It remains unclear how much of the recent military activity amounts to an actual mobilization and how much is a propaganda ploy.
Iranian officials and analysts have said they want to highlight the potential costs of an attack on Iran to raise the stakes for U.S. officials considering such a move and to frighten a war-weary American public.
"Right now it's a psychological war," said Nasser Hadian, a University of Tehran political science professor who recently returned from a three-year stint as a scholar at New York's Columbia University.
"If America decides to attack, the only ones who could stop it are Iranians," he said. "Pressure from other countries and inside America is important, but it won't prevent an attack. The only thing that will prevent an attack is that if America knows it will pay a heavy price."
Bush administration officials have said there are no immediate plans to attack Iran and the possibility is considered remote because deployments in Iraq, Afghanistan and elsewhere limit U.S. capacity for a major new offensive.
Iran, in addition to developing plans for guerrilla warfare against an invading army, also is attempting to give the impression that it is bolstering its conventional forces.
In December, Iran announced its largest war games "ever," deploying 120,000 troops as well as tanks, helicopters and armored vehicles along its western border.
More recently, Iran's press reported that the Iranian air force had received orders to engage any plane that violates Iranian airspace. These reports followed the disclosure that unmanned American drone planes have been monitoring Iranian nuclear sites.
"It is obvious that with Iran surrounded by the United States forces and America pressing the nuclear issue, Iran wants to make a show of force," said a Western diplomat from Tehran, speaking on the condition of anonymity.

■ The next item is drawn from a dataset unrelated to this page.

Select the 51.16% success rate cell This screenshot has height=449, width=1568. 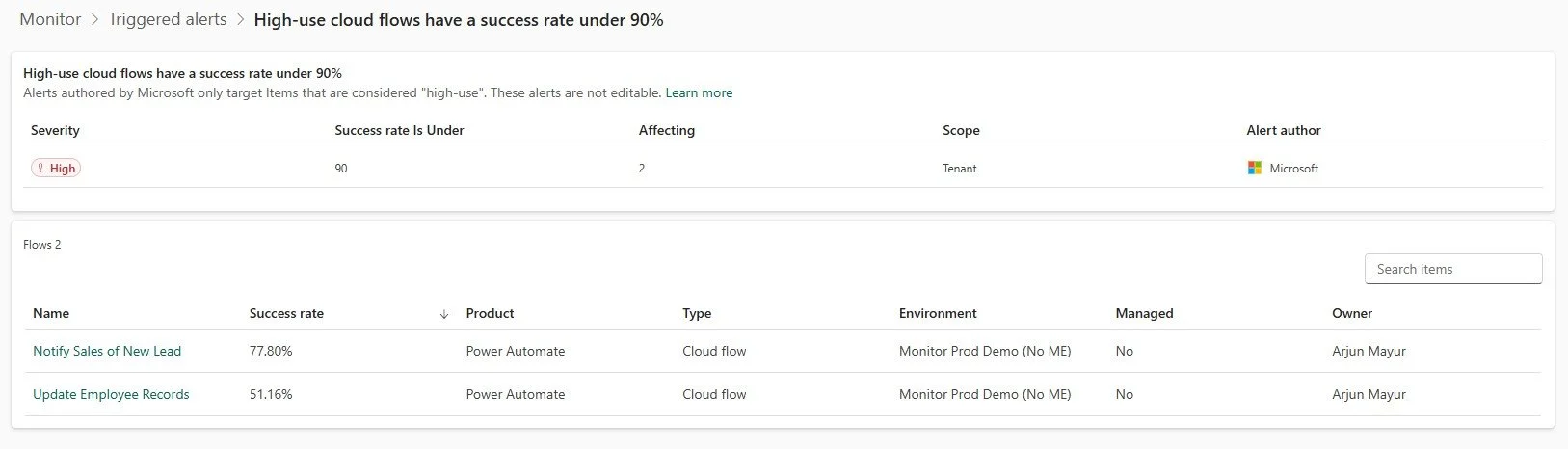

Iran's army includes 350,000 active-duty soldiers and 220,000 conscripts.
Its elite Revolutionary Guards number 120,000, many of them draftees. Its navy and air force total 70,000 men.
The armed forces have about 2,000 tanks, 300 combat aircraft, three submarines, hundreds of helicopters and at least a dozen Russian- made Scud missile launchers of the type Saddam Hussein used against Israel during the 1991 Persian Gulf War.
Iran also has an undetermined number of Shahab missiles based on North Korean designs that have ranges of up to 1,500 miles.
But both outside military experts and Iranians concede that the country's antiquated conventional hardware, worn down by years of U.S. and European sanctions, would be little match for the high-tech weaponry of the United States.
"Most of Iran's military equipment is aging or second-rate and much of it is worn," military expert Anthony Cordesman wrote in a December 2004 assessment of Iran's military. He said Iran lost between 50 percent and 60 percent of its military equipment in the Iran-Iraq war, "and it has never had large-scale access to the modern weapons and military technology necessary to replace them."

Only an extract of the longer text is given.